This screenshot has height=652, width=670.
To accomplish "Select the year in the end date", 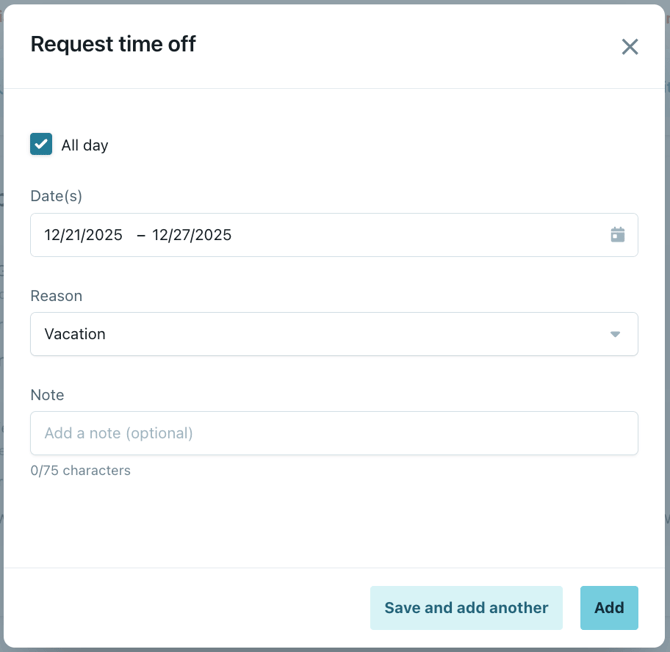I will [x=213, y=235].
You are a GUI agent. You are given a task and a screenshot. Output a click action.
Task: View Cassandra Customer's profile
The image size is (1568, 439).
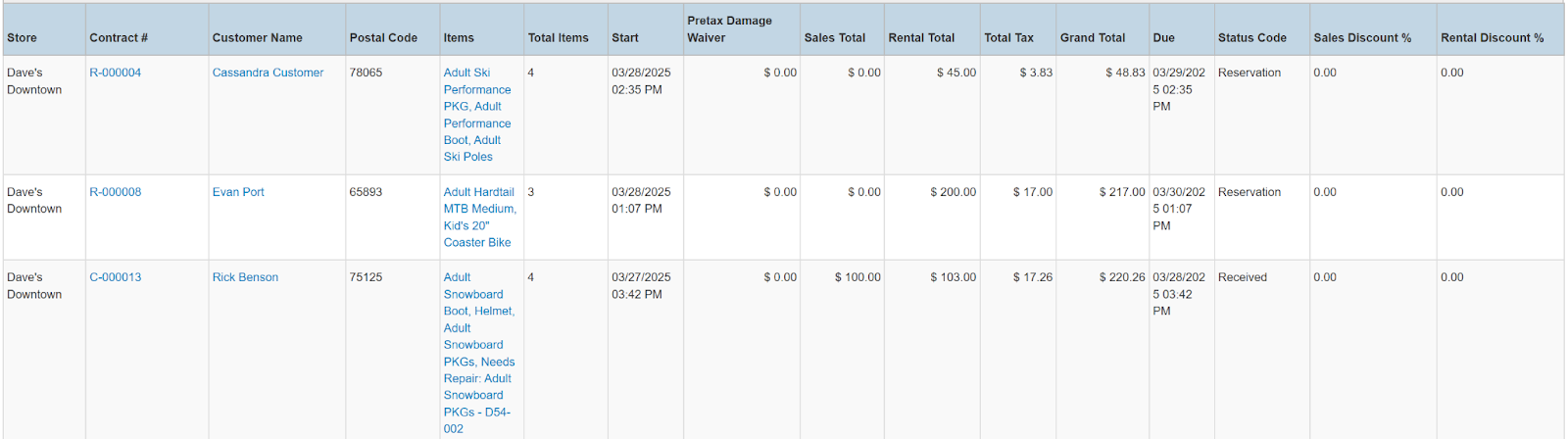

Exercise instructions: The answer should consist of all lines from the records above that hold the word "screenshot".

Your solution:
This screenshot has height=652, width=670.
You are a GUI agent. You are given a task and a screenshot. Output a click action.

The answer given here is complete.